**WORK INSTRUCTIONS**
Copy all of the records below word for word, keeping every line as it appears.

+ + + +

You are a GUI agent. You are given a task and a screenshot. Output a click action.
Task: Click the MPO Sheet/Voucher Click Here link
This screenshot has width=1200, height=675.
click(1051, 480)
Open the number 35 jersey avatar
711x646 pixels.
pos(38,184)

+ + + +

**COMPLETE RESPONSE**
You are a GUI agent. You are given a task and a screenshot. Output a click action.
Task: Click the MPO Sheet/Voucher Click Here link
This screenshot has width=1200, height=675.
click(1051, 480)
Open the number 35 jersey avatar
711x646 pixels.
pos(38,184)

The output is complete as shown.